Il existe des tendances dans tous les secteurs, et le marché volontaire du carbone (VCM) ne fait pas exception. Depuis 2021, la demande de crédits de suppression, qui se négocient à un prix plus élevé que les crédits d'évitement, a augmenté. Certains projets de gestion forestière améliorée (Improved Forest Management - IFM) peuvent générer les deux types de crédits et, au sein d'un même projet, les crédits de suppression peuvent se vendre jusqu'à 50 % plus cher que les crédits d'évitement.
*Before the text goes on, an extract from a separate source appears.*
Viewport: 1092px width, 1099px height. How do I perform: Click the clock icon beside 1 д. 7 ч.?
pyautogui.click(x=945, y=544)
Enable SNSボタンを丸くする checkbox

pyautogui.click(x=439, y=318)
Cependant, le fait d'avoir une vision simpliste et de ne pas prendre en compte les projets d'évitement pour les contributions climatiques peut avoir des conséquences négatives pour le climat, la nature et les populations.
Le lancement de la première version du Corporate Net-Zero Standard (CNZS) en octobre 2021 par l'initiative Science Based Targets (SBTi) a entraîné des conséquences pour les projets d'évitement du carbone que l’organisme définissant les standards pour les engagements climatiques des entreprises n’avait certainement pas anticipées.
Selon le Corporate Net-Zero Standard (CNZS), la plupart des entreprises doivent réduire leurs émissions de gaz à effet de serre (GES) d'au moins 90 % au plus tard d'ici 2050. Une fois cet objectif atteint, les émissions résiduelles, représentant les 10 % restants ou moins, devront être neutralisées par des solutions permanentes de séquestration du carbone. En d'autres termes, la neutralisation des émissions résiduelles constitue la dernière étape du marathon contre le changement climatique.
En attendant, dans le cadre de leur stratégie de mitigation au-delà de la chaîne de valeur (BVCM), les organisations ne doivent pas négliger les projets d'évitement carbone, comme l’a clarifié une série d'articles publiés par le SBTi en 2022. Parmi les exemples de projets d'évitement cités par l'organisme figure les crédits carbone REDD+ juridictionnels de haute qualité.
Pour en savoir plus sur les différents types de crédits carbone d'évitement, consultez notre article.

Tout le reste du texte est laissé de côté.